**Work to be completed:**
Filter by the string "computer": return the lines of the material that contain it.

**Dataset excerpts:**

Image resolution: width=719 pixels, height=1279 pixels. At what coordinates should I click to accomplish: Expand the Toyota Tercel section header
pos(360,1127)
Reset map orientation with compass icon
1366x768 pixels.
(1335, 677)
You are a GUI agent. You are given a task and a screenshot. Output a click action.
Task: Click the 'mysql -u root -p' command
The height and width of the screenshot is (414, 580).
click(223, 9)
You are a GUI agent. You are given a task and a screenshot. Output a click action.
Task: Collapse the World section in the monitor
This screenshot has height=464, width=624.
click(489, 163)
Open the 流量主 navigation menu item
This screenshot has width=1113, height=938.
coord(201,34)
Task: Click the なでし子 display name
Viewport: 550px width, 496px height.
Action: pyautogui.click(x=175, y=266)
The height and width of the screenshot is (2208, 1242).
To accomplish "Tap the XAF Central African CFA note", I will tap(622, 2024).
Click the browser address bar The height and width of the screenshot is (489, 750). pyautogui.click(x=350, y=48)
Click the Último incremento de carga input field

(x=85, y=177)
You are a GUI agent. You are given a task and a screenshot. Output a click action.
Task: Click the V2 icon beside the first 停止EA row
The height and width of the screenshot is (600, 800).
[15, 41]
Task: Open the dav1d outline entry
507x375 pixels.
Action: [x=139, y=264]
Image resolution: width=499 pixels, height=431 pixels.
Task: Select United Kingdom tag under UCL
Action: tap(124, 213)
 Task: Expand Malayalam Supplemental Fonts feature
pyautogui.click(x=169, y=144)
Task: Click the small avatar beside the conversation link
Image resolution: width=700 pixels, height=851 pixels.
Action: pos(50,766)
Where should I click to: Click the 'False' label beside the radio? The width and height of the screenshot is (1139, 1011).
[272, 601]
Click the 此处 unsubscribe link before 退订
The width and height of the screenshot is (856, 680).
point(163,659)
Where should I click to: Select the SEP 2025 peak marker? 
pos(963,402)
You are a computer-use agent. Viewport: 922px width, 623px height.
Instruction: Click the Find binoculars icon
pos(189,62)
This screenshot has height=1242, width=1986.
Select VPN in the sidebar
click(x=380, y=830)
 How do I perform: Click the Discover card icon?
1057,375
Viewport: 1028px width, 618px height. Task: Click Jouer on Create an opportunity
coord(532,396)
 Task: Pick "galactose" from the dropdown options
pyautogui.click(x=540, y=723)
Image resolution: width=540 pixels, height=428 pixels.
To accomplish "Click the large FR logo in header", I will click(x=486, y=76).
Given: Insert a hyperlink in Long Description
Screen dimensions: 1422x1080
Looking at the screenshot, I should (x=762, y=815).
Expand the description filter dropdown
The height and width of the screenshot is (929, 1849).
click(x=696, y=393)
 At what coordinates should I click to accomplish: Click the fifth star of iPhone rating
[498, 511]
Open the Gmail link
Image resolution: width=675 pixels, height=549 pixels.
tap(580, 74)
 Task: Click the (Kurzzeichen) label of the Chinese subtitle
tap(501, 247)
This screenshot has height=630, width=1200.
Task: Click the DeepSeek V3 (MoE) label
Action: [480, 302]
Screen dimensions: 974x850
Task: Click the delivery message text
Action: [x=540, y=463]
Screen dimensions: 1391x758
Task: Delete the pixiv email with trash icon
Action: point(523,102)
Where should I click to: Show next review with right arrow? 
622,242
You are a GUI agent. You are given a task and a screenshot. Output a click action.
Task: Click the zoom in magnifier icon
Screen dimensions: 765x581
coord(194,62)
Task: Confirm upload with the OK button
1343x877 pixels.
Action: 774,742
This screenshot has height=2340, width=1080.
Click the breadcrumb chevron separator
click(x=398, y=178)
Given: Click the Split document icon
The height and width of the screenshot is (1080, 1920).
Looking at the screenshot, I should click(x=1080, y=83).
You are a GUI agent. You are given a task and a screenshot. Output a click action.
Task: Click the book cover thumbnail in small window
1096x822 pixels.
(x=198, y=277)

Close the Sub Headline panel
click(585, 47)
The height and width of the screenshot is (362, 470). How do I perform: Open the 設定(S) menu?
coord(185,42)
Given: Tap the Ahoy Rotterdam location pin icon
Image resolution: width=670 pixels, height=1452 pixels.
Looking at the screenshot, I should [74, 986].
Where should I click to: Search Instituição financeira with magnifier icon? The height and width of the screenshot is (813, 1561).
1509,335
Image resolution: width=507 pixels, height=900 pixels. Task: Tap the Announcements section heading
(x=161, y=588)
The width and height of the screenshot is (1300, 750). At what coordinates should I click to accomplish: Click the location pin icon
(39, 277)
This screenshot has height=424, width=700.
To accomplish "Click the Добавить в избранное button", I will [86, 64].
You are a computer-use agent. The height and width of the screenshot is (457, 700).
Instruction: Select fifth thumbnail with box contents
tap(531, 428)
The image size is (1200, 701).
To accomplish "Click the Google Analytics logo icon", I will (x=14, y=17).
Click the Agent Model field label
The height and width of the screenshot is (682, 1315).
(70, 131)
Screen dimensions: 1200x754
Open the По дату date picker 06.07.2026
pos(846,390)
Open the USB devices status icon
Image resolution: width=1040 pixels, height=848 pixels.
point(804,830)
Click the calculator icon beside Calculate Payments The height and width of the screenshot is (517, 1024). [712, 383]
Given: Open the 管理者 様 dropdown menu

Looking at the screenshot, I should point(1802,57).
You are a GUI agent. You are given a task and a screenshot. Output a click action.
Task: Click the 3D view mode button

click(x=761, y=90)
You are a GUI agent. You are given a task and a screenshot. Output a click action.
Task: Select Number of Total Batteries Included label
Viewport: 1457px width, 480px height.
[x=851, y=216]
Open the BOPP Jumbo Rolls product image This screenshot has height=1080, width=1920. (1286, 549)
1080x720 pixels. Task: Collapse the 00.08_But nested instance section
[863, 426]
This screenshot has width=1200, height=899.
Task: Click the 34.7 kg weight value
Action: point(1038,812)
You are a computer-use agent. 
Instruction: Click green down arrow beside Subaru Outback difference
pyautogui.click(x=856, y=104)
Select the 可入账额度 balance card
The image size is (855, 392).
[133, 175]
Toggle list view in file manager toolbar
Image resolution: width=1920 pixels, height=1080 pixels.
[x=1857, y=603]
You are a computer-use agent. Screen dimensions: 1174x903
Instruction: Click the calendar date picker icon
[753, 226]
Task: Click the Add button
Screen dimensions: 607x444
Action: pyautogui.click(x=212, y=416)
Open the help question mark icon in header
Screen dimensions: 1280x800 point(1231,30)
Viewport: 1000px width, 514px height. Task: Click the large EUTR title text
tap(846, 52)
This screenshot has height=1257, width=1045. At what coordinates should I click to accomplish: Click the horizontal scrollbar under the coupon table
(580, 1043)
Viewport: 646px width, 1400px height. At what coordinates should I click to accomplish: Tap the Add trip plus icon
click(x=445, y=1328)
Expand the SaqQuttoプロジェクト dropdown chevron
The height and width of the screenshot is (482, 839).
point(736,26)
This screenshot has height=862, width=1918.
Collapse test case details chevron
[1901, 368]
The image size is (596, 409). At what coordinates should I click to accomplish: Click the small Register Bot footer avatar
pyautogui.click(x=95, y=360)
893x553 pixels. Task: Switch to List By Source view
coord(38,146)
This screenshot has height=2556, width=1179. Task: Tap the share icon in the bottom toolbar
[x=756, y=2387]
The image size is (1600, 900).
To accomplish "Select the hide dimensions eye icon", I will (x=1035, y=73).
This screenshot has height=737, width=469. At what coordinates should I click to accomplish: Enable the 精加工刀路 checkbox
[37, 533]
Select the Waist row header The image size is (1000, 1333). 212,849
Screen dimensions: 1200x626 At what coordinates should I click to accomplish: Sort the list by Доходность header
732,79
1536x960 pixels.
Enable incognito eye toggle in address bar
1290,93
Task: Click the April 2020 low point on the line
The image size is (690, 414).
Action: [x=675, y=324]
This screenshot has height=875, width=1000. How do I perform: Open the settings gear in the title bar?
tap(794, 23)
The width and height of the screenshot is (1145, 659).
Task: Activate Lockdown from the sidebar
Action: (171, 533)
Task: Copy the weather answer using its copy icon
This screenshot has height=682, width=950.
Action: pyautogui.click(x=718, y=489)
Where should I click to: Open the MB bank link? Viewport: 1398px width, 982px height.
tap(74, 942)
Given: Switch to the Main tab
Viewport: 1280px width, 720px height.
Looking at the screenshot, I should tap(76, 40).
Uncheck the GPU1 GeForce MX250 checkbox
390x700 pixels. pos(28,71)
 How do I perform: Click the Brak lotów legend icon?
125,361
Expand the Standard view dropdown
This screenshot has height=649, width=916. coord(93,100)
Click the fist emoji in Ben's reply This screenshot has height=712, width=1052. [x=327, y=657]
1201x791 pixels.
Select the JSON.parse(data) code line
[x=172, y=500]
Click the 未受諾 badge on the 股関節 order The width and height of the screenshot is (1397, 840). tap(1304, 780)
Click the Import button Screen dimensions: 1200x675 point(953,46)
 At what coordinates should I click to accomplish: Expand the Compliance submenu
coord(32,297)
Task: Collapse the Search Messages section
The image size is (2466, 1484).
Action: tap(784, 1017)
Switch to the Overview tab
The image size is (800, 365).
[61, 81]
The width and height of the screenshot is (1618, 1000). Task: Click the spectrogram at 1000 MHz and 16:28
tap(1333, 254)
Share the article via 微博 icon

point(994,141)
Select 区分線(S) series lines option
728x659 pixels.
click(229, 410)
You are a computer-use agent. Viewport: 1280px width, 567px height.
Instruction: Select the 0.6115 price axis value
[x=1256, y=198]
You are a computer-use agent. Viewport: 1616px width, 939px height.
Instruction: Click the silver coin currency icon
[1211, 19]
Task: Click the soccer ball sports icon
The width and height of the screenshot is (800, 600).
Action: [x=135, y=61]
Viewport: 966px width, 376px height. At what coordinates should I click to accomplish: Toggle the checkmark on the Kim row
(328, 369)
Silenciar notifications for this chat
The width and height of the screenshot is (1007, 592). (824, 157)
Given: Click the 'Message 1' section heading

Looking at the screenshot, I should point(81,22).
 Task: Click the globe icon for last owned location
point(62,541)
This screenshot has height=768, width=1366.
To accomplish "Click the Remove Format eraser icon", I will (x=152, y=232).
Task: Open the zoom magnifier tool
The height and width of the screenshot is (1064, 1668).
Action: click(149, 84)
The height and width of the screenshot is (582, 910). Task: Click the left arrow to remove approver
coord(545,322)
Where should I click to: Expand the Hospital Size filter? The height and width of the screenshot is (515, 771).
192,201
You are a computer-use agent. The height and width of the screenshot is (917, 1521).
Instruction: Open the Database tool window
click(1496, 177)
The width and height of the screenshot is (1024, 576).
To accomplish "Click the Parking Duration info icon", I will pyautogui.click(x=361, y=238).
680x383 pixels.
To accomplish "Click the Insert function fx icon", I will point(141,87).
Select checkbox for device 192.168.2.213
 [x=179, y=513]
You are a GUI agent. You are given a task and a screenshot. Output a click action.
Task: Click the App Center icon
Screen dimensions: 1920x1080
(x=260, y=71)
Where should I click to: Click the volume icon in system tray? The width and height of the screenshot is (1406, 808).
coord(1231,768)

**Answer to this problem:**
You are a computer-use agent. Viewport: 922px width, 623px height.
You are a computer-use agent. The height and width of the screenshot is (457, 700).
You are a computer-use agent. 
You are a computer-use agent. Screen dimensions: 1174x903
You are a computer-use agent. Viewport: 1280px width, 567px height.
You are a computer-use agent. Viewport: 1616px width, 939px height.
You are a computer-use agent. The height and width of the screenshot is (917, 1521).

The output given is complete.